TASK TO COMPLETE ::
Copy out the passage below about Jimmy Butler's game against Toronto word for word, from its first sentence to its last.

Chief among them was Jimmy Butler taking on the persona of “James” Butler. Recording a team-high 30 points, he made all eight of his free throws and 4 of his career-high 10 3-point attempts. In the fourth quarter alone, Butler recorded 12 out of the team’s 25 points, delivering whenever the Sixers demanded an answer to a Toronto score. He compensated for the lack of firepower from the surrounding starters — one of the highest-scoring lineups in a small sample size in the regular season — who combined to shoot 25% from the field on 36 attempts.
Butler needed it, too. After dropping 36 points in the first game of the playoffs, Butler was background noise (16.3 usage rate) in the next five games, averaging 10.6 points on 47.9% true shooting. Some called Butler all but washed up.
If Jimmy G. (“G” stands for “gets”) Buckets is the nickname he earned after a breakout season with Chicago, “James” Butler embodies the reason Elton Brand traded Dario Saric and Robert Covington — both of whom once beloved for their Philadelphian nature — for a disgruntled Butler in early November.
”This was James Butler,” Brett Brown said in the post-game presser. “That was the adult in the gym. He was just a tremendous sort of rock. He willed us to a lot of different situations. He was a stud. He really was an adult in the gym.”
To which Butler responded: “My name isn’t James. It is literally Jimmy.” Butler immediately shifted the credit to his teammates. “It was a team effort,” he said of the Sixers’ holding the Raptors to 89 points on 36.3 percent shooting. “I always go back to defense. We get stops, and we’re taking off into the open floor. Guys are making plays, like Jo [Embiid] and Ben [Simmons]. Whenever we’re playing like that, guarding like that, we’re such a good team.”

INFORMATION SUPPLIED ::
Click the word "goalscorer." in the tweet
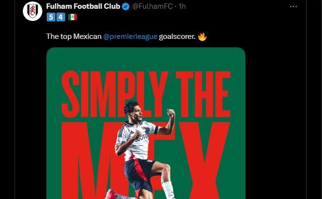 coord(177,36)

* * *

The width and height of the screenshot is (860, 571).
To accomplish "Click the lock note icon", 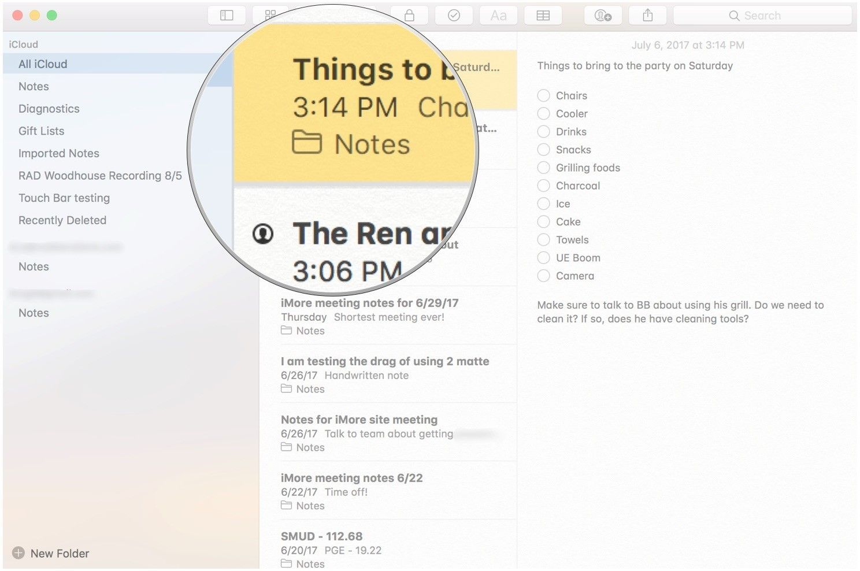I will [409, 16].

---

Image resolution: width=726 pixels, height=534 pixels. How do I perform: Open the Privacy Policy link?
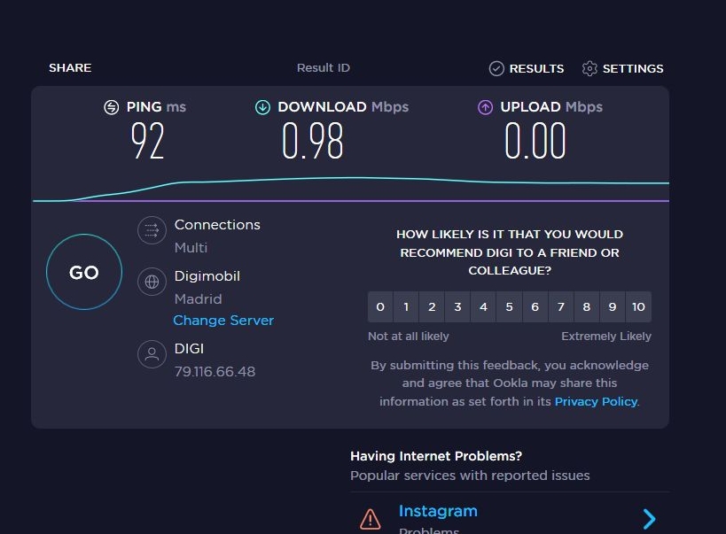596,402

ANSWER IN FULL ::
Chief among them was Jimmy Butler taking on the persona of “James” Butler. Recording a team-high 30 points, he made all eight of his free throws and 4 of his career-high 10 3-point attempts. In the fourth quarter alone, Butler recorded 12 out of the team’s 25 points, delivering whenever the Sixers demanded an answer to a Toronto score. He compensated for the lack of firepower from the surrounding starters — one of the highest-scoring lineups in a small sample size in the regular season — who combined to shoot 25% from the field on 36 attempts.
Butler needed it, too. After dropping 36 points in the first game of the playoffs, Butler was background noise (16.3 usage rate) in the next five games, averaging 10.6 points on 47.9% true shooting. Some called Butler all but washed up.
If Jimmy G. (“G” stands for “gets”) Buckets is the nickname he earned after a breakout season with Chicago, “James” Butler embodies the reason Elton Brand traded Dario Saric and Robert Covington — both of whom once beloved for their Philadelphian nature — for a disgruntled Butler in early November.
”This was James Butler,” Brett Brown said in the post-game presser. “That was the adult in the gym. He was just a tremendous sort of rock. He willed us to a lot of different situations. He was a stud. He really was an adult in the gym.”
To which Butler responded: “My name isn’t James. It is literally Jimmy.” Butler immediately shifted the credit to his teammates. “It was a team effort,” he said of the Sixers’ holding the Raptors to 89 points on 36.3 percent shooting. “I always go back to defense. We get stops, and we’re taking off into the open floor. Guys are making plays, like Jo [Embiid] and Ben [Simmons]. Whenever we’re playing like that, guarding like that, we’re such a good team.”